First, what fritzing version are you using (current is 1.0.0)?) I ask because the pot in your images is old style, the current versions look like this in schematic:
This part was recently updated from the original layout which is as you show in your images. Then unlike most other EDA packages Fritzing reflects changes in any view (such as schematic) in to the other 2 views. Sometimes this causes problems if there is already a conflicting connection in another view. That is possibly what happened to your breadboard image. This is a relevant topic because there is a discussion going on on github here
the intent of which is to update the standards docs to specify part and schematic specifications with the view to then updating the core parts to match the new specs. That however will likely take a long time even when the discussion completes (if it completes) as it is going slowly. The requirement for a “standard” schematic has come up, but I am unaware (which may just be my ignorance!) of a standard. Apparently Kicad has a standard of some kind but pointers to examples and/or desires for formats preferably with documentation would be desirable.
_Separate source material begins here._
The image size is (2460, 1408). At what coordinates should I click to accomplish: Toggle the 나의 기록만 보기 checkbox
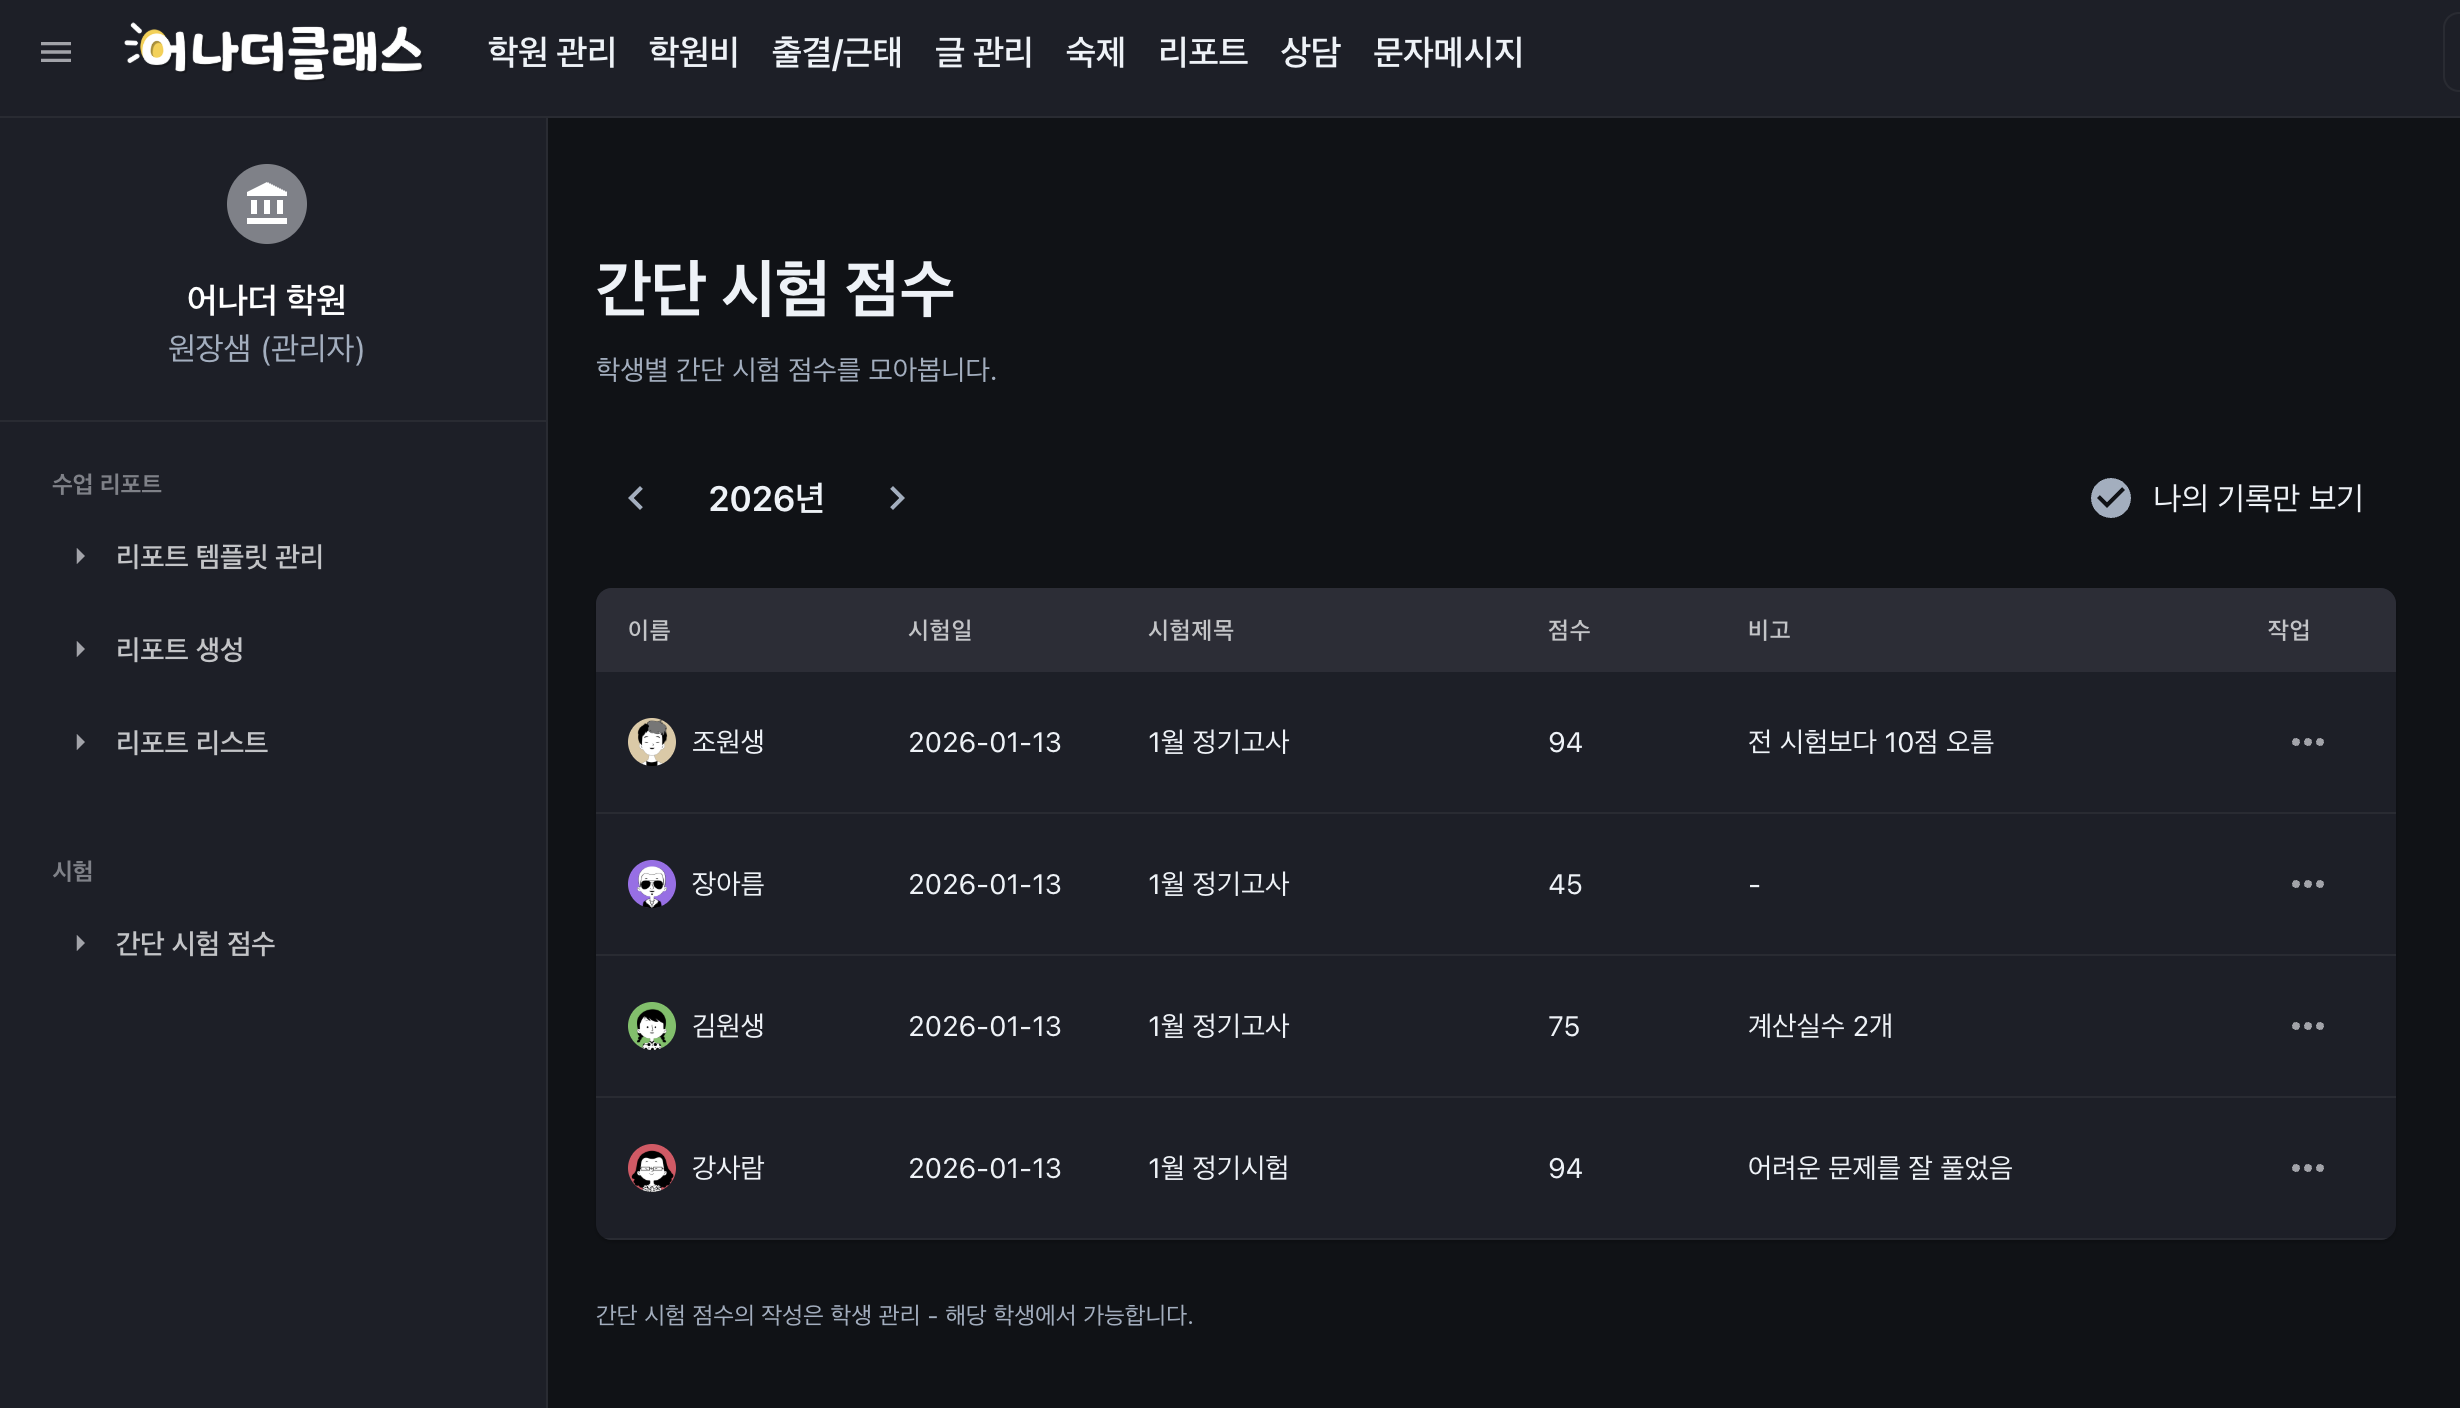pyautogui.click(x=2111, y=498)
Most of the parts in your images are old (more than 10 years) and development in Fritzing stopped in 2016 (and started again a few years ago) which means not much got changed for quite a few years and the standards have always been relatively incomplete (and changing them has been in the past controversial!) There is now a head developer who has the ultimate say in what gets done (in the past the discussion was among users because there were no developers!) That said you breadboard problem is likely solvable by deleting all traces in breadboard (Routing->select all wires, then delete) which will reduce the wires to rats nest lines sourced from schematic. As part of that there is currently a bug where changes made in more than one view can cause routing database corruption which ruins the entire sketch (and the only solution is usually to start over.) So the advise is make all your changes in one view and then click on (and correct if needed) the rats nest lines in the other views. After 5+ years of trying to reproduce this bug I finally managed it (and the developers found an even easier way to reproduce it!) and some fixes may have made it in to 1.0.0 but more are still needed. Til that is done the advise still stands (although it isn’t necessarily only changes in more than one view that causes the problem!) Hope this helps some!